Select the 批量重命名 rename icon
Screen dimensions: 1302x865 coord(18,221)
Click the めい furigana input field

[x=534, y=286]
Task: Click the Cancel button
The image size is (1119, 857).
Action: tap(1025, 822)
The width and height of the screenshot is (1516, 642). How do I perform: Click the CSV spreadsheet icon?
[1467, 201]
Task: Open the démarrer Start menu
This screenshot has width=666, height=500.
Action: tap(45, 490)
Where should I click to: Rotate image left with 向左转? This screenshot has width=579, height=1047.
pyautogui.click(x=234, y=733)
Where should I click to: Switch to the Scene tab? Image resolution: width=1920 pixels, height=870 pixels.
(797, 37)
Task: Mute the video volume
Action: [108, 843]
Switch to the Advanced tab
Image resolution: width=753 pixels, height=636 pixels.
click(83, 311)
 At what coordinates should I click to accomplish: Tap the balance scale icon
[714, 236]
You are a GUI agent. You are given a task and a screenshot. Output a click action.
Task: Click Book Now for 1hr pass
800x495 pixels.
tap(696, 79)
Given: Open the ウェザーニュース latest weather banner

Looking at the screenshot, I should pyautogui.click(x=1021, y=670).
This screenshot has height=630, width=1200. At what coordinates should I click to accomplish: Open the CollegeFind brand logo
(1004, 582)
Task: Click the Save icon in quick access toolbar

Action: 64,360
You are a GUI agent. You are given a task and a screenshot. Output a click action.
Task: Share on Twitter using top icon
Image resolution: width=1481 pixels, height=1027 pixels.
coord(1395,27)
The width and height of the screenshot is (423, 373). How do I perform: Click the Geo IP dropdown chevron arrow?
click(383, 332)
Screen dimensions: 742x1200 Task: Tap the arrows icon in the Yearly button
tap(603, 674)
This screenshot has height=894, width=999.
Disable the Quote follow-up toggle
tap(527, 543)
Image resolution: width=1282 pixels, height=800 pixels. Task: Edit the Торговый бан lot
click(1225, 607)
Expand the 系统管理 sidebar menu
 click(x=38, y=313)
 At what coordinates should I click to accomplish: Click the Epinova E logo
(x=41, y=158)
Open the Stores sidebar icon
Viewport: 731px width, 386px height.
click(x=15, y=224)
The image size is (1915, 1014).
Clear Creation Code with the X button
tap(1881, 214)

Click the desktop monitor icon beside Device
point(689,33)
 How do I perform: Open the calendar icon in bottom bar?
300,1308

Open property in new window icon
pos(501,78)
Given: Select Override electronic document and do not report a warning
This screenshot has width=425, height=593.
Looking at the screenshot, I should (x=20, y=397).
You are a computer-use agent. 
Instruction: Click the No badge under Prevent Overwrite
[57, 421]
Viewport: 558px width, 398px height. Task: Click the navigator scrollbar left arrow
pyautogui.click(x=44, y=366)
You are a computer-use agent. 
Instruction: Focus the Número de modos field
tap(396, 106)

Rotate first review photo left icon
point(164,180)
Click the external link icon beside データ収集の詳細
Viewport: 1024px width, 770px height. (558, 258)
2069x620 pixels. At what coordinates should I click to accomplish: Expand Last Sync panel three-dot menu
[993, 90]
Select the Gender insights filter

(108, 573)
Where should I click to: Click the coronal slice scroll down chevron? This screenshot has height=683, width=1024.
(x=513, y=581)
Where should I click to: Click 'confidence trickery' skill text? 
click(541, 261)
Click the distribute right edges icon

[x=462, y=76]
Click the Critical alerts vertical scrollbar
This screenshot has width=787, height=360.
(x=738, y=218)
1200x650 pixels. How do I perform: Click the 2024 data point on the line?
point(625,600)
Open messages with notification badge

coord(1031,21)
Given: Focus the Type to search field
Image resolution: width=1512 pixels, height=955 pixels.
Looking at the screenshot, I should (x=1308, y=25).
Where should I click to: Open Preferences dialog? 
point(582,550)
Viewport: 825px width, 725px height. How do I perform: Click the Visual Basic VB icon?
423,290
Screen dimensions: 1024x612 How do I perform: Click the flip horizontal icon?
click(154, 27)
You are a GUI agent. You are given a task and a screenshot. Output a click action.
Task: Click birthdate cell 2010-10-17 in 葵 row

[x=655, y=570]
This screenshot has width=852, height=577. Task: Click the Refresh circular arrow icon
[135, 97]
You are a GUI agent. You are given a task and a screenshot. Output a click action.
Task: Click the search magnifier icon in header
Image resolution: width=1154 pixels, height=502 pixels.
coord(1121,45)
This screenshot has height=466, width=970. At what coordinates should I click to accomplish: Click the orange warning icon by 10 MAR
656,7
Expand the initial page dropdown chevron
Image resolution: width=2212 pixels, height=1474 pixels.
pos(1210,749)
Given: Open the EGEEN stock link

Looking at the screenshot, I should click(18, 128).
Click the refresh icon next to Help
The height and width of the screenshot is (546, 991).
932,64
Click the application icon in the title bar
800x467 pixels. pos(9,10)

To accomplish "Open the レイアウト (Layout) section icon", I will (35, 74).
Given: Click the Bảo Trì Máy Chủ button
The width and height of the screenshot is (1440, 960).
----------
__DIRECTIONS FOR THIS TASK__
Repeat every line of the material exactly.

__SOLUTION TO THIS PROBLEM__
Select the 批量重命名 rename icon
Screen dimensions: 1302x865 coord(18,221)
Click the めい furigana input field

[x=534, y=286]
Task: Click the Cancel button
The image size is (1119, 857).
Action: tap(1025, 822)
The width and height of the screenshot is (1516, 642). How do I perform: Click the CSV spreadsheet icon?
[1467, 201]
Task: Open the démarrer Start menu
This screenshot has width=666, height=500.
Action: tap(45, 490)
Where should I click to: Rotate image left with 向左转? This screenshot has width=579, height=1047.
pyautogui.click(x=234, y=733)
Where should I click to: Switch to the Scene tab? Image resolution: width=1920 pixels, height=870 pixels.
(797, 37)
Task: Mute the video volume
Action: [108, 843]
Switch to the Advanced tab
Image resolution: width=753 pixels, height=636 pixels.
click(83, 311)
 At what coordinates should I click to accomplish: Tap the balance scale icon
[714, 236]
You are a GUI agent. You are given a task and a screenshot. Output a click action.
Task: Click Book Now for 1hr pass
800x495 pixels.
tap(696, 79)
Given: Open the ウェザーニュース latest weather banner

Looking at the screenshot, I should pyautogui.click(x=1021, y=670).
This screenshot has height=630, width=1200. At what coordinates should I click to accomplish: Open the CollegeFind brand logo
(1004, 582)
Task: Click the Save icon in quick access toolbar

Action: 64,360
You are a GUI agent. You are given a task and a screenshot. Output a click action.
Task: Share on Twitter using top icon
Image resolution: width=1481 pixels, height=1027 pixels.
coord(1395,27)
The width and height of the screenshot is (423, 373). How do I perform: Click the Geo IP dropdown chevron arrow?
click(383, 332)
Screen dimensions: 742x1200 Task: Tap the arrows icon in the Yearly button
tap(603, 674)
This screenshot has height=894, width=999.
Disable the Quote follow-up toggle
tap(527, 543)
Image resolution: width=1282 pixels, height=800 pixels. Task: Edit the Торговый бан lot
click(1225, 607)
Expand the 系统管理 sidebar menu
 click(x=38, y=313)
 At what coordinates should I click to accomplish: Click the Epinova E logo
(x=41, y=158)
Open the Stores sidebar icon
Viewport: 731px width, 386px height.
click(x=15, y=224)
The image size is (1915, 1014).
Clear Creation Code with the X button
tap(1881, 214)

Click the desktop monitor icon beside Device
point(689,33)
 How do I perform: Open the calendar icon in bottom bar?
300,1308

Open property in new window icon
pos(501,78)
Given: Select Override electronic document and do not report a warning
This screenshot has width=425, height=593.
Looking at the screenshot, I should (x=20, y=397).
You are a computer-use agent. 
Instruction: Click the No badge under Prevent Overwrite
[57, 421]
Viewport: 558px width, 398px height. Task: Click the navigator scrollbar left arrow
pyautogui.click(x=44, y=366)
You are a computer-use agent. 
Instruction: Focus the Número de modos field
tap(396, 106)

Rotate first review photo left icon
point(164,180)
Click the external link icon beside データ収集の詳細
Viewport: 1024px width, 770px height. (558, 258)
2069x620 pixels. At what coordinates should I click to accomplish: Expand Last Sync panel three-dot menu
[993, 90]
Select the Gender insights filter

(108, 573)
Where should I click to: Click the coronal slice scroll down chevron? This screenshot has height=683, width=1024.
(x=513, y=581)
Where should I click to: Click 'confidence trickery' skill text? 
click(541, 261)
Click the distribute right edges icon

[x=462, y=76]
Click the Critical alerts vertical scrollbar
This screenshot has width=787, height=360.
(x=738, y=218)
1200x650 pixels. How do I perform: Click the 2024 data point on the line?
point(625,600)
Open messages with notification badge

coord(1031,21)
Given: Focus the Type to search field
Image resolution: width=1512 pixels, height=955 pixels.
Looking at the screenshot, I should (x=1308, y=25).
Where should I click to: Open Preferences dialog? 
point(582,550)
Viewport: 825px width, 725px height. How do I perform: Click the Visual Basic VB icon?
423,290
Screen dimensions: 1024x612 How do I perform: Click the flip horizontal icon?
click(154, 27)
You are a GUI agent. You are given a task and a screenshot. Output a click action.
Task: Click birthdate cell 2010-10-17 in 葵 row

[x=655, y=570]
This screenshot has width=852, height=577. Task: Click the Refresh circular arrow icon
[135, 97]
You are a GUI agent. You are given a task and a screenshot. Output a click action.
Task: Click the search magnifier icon in header
Image resolution: width=1154 pixels, height=502 pixels.
coord(1121,45)
This screenshot has height=466, width=970. At what coordinates should I click to accomplish: Click the orange warning icon by 10 MAR
656,7
Expand the initial page dropdown chevron
Image resolution: width=2212 pixels, height=1474 pixels.
pos(1210,749)
Given: Open the EGEEN stock link

Looking at the screenshot, I should click(18, 128).
Click the refresh icon next to Help
The height and width of the screenshot is (546, 991).
932,64
Click the application icon in the title bar
800x467 pixels. pos(9,10)

To accomplish "Open the レイアウト (Layout) section icon", I will (35, 74).
Given: Click the Bảo Trì Máy Chủ button
The width and height of the screenshot is (1440, 960).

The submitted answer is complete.